Saved entries

▶

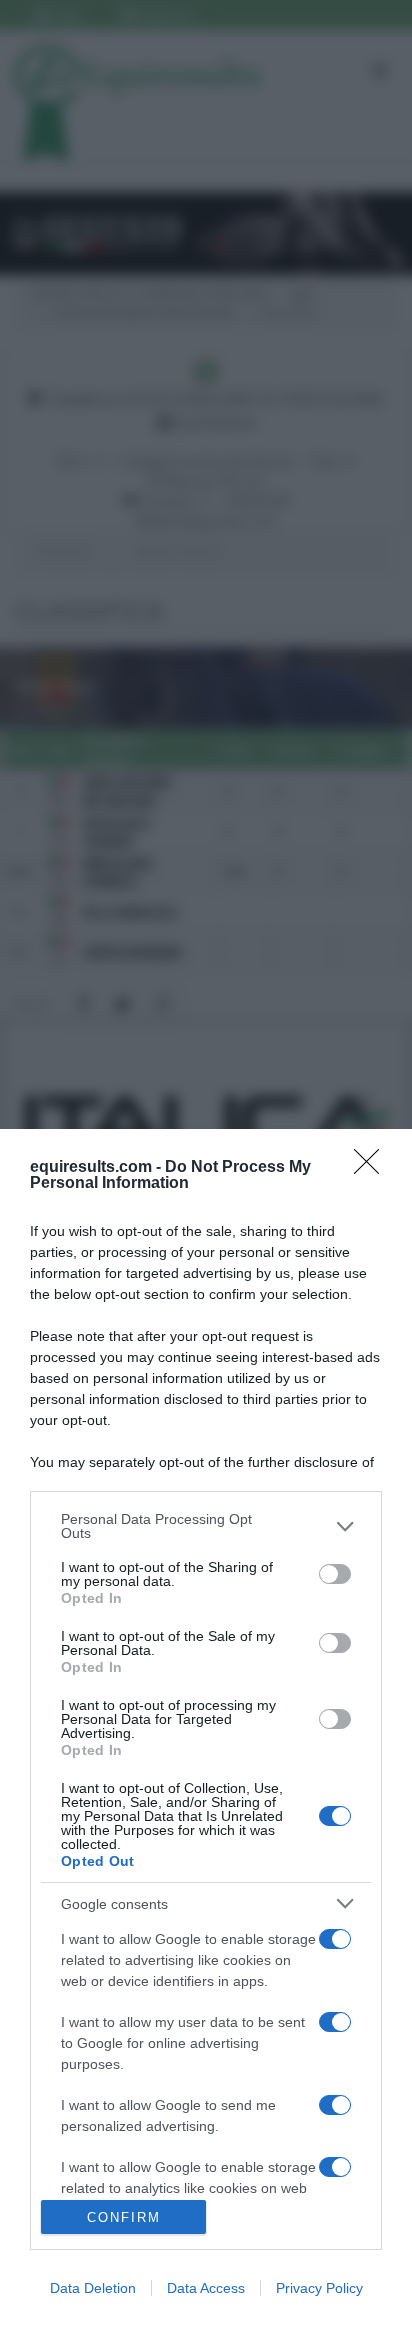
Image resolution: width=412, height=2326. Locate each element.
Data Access (206, 2288)
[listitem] (206, 1526)
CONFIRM (124, 2217)
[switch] (335, 1574)
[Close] (373, 1168)
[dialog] (206, 1727)
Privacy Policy (319, 2288)
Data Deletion (93, 2288)
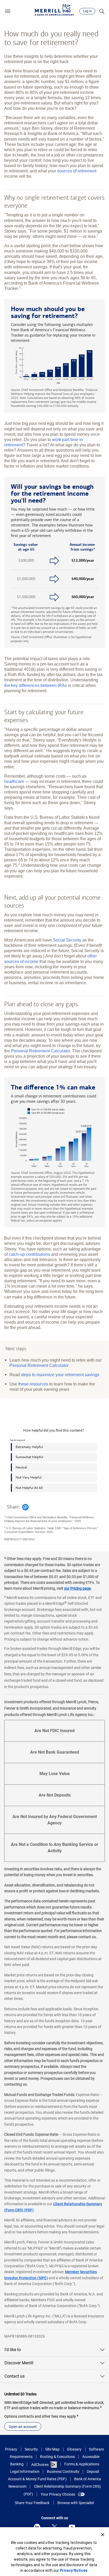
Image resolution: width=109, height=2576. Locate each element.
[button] (7, 11)
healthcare (14, 781)
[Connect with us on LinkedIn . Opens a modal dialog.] (37, 2527)
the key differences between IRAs (35, 685)
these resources (33, 1383)
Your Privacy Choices (58, 2494)
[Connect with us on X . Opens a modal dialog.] (54, 2527)
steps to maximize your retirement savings (60, 1374)
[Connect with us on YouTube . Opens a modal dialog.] (72, 2527)
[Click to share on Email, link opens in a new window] (25, 1507)
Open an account (23, 2427)
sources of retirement (76, 170)
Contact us (14, 2376)
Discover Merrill (18, 2362)
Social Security (67, 940)
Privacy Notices (74, 2570)
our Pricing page (77, 1588)
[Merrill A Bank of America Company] (54, 10)
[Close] (102, 2534)
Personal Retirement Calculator (40, 1050)
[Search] (101, 11)
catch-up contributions (29, 1254)
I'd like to (12, 2349)
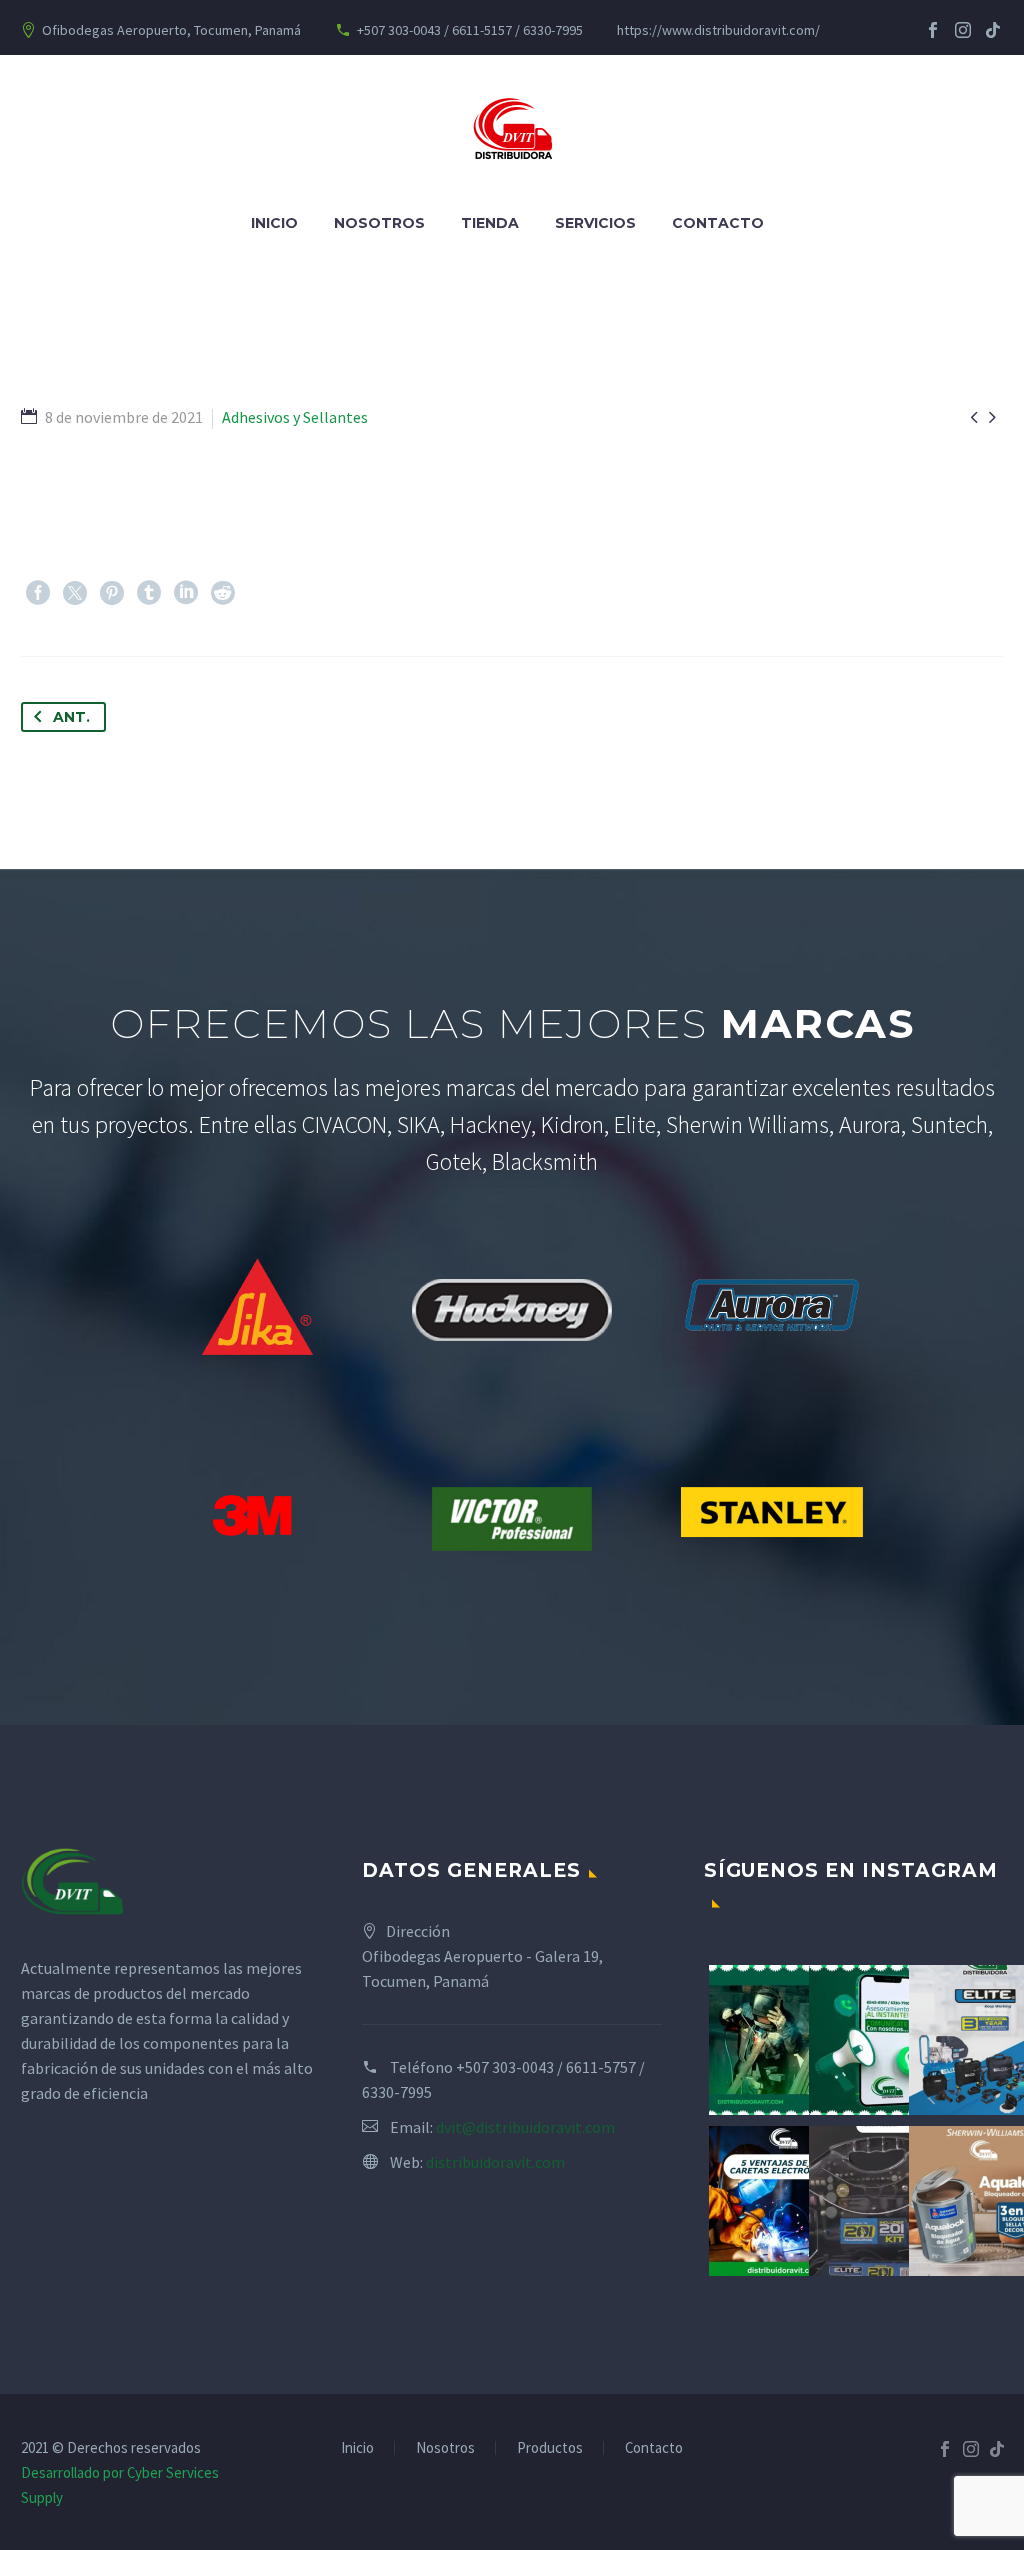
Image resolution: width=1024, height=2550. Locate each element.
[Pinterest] (112, 593)
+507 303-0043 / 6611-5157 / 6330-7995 (470, 30)
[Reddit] (223, 593)
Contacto (718, 223)
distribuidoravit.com (495, 2162)
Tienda (490, 223)
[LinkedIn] (186, 593)
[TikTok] (993, 30)
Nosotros (379, 223)
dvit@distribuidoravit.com (525, 2127)
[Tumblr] (149, 593)
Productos (550, 2448)
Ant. (71, 717)
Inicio (274, 223)
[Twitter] (75, 593)
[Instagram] (963, 30)
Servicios (595, 223)
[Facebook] (933, 30)
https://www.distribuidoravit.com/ (718, 30)
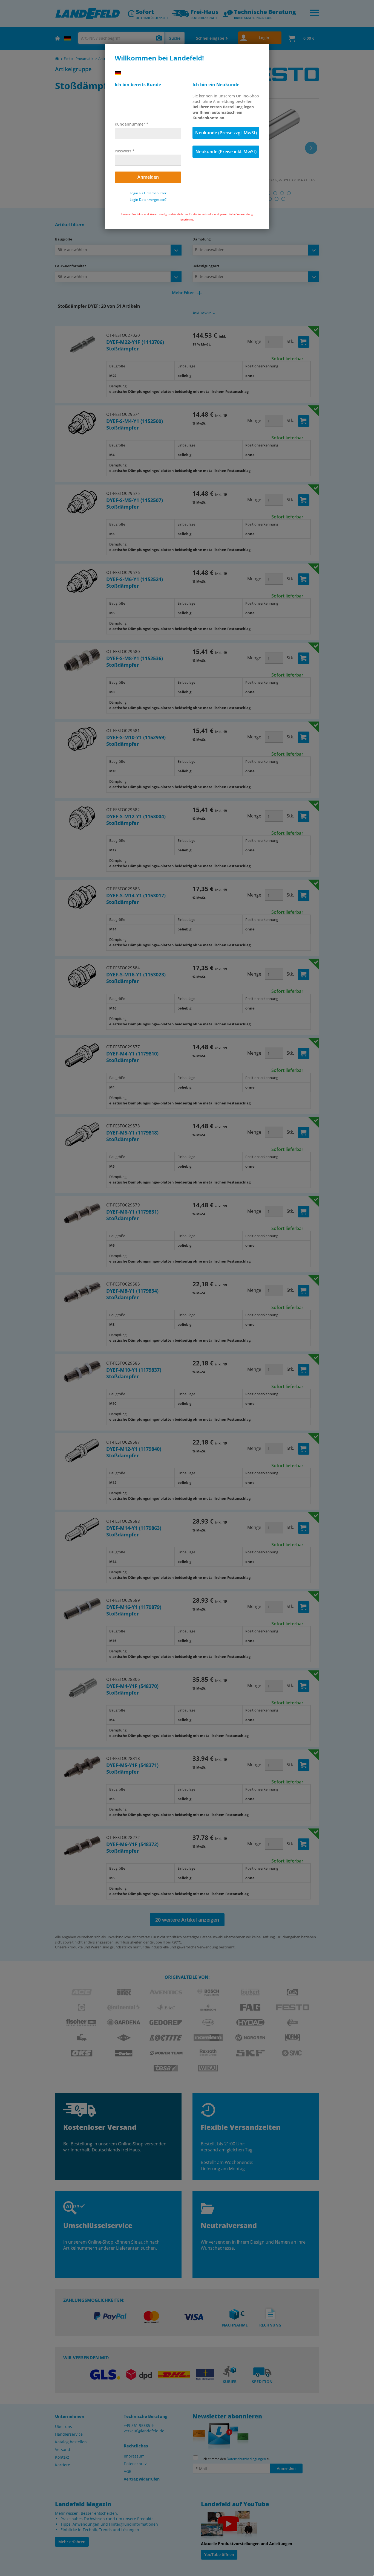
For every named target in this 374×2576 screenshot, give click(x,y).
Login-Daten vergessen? (148, 200)
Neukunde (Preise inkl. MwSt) (226, 152)
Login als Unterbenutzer (148, 193)
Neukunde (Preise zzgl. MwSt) (226, 133)
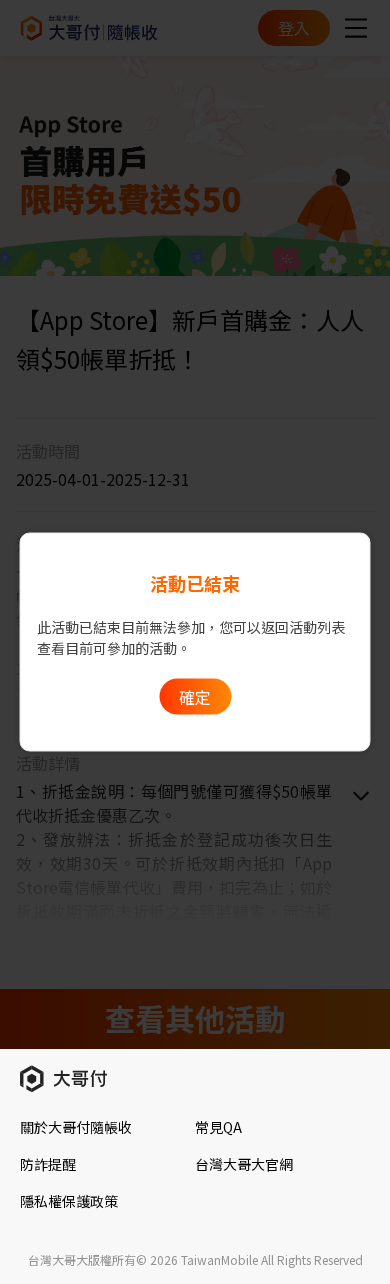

◀

* WORK TO COMPLETE
Search the entries above for "dialog". Show every line that has it.

* OUTPUT OF THE EXERCISE
[dialog] (206, 1727)
[Connect with us on LinkedIn . Opens a modal dialog.] (37, 2527)
[Connect with us on X . Opens a modal dialog.] (54, 2527)
[Connect with us on YouTube . Opens a modal dialog.] (72, 2527)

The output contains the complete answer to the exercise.